В общем, прекратила я эту тягомотину. Предложила пойти к морю, искупаться и найти на набережной место, где мы сможем рисовать.
И мы его нашли! Замечательная полянка под деревом между ограждением набережной и обрывом к морю. Это было место специально для нас: и сели удобно, и оградка нас отделяла от прохожих, и дети нашли себе занятие. Пролезая сквозь промежутки балясин, они резвились на набережной, развлекая скучающих от безделья официанток соседних открытых кафе.
В этот день мы рисовали воду, и стихии нам будто помогали: море переливалось на солнце, а ветер с моря словно добавлял движения. И вот тут, на набережной, рисуя сначала озеро в горах, затем водопад, а после - парус в открытом море, я через эту стихию словно добавляла себе текучести, которая вовсе не пассивность (что сразила нас всех этим утром), а тоже движение, но не порывистое и стремительное, а обстоятельное и наполненное. И девчонки, судя по их рисункам, тоже начали выправляться.

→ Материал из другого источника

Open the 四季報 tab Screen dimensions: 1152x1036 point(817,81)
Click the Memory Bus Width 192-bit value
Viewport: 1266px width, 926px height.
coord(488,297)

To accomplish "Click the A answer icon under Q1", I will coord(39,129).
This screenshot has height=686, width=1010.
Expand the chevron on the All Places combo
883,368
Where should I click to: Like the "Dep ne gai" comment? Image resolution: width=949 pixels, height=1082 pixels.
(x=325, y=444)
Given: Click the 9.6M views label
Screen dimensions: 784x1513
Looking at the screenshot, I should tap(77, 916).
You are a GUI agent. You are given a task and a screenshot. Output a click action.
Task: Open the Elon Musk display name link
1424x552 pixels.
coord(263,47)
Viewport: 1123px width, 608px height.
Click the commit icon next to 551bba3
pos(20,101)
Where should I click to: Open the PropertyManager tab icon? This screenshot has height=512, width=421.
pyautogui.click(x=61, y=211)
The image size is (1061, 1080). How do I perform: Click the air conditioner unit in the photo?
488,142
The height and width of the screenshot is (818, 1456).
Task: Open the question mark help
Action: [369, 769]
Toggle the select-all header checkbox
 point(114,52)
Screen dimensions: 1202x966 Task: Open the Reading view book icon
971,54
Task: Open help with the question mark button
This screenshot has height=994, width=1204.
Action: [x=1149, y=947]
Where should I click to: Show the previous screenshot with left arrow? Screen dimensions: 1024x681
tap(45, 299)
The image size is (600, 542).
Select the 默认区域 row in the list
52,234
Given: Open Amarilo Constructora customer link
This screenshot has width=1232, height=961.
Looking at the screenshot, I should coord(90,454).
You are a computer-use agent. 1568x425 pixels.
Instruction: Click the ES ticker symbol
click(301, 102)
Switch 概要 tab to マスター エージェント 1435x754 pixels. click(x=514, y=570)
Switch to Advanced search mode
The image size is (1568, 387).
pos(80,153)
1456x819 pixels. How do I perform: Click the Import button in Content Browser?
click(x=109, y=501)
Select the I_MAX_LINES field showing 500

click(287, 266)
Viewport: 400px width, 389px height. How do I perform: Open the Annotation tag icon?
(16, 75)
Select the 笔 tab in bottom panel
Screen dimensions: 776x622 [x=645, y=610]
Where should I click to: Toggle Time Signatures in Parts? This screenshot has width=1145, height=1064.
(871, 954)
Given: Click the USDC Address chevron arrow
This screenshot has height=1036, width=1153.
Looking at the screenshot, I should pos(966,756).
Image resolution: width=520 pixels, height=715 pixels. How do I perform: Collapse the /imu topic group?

К вечеру, когда мы уже устроили себе пикник под тем же деревом, заплыв в близком море и нарисовали небо, море и стремительный парус, не смотря на то, что ветер усилился так, что вырывал у меня картонку из рук, я почувствовала, что в этот, третий день, семинара действительно произошла какая-то пересборка. Я по-настоящему перешла от компромиссов к позволению, что по сути своей - абсолютно разные состояния.
Вечером нам было хорошо. В Дивноморск едем завтра, из дома выходим в девять ноль-ноль.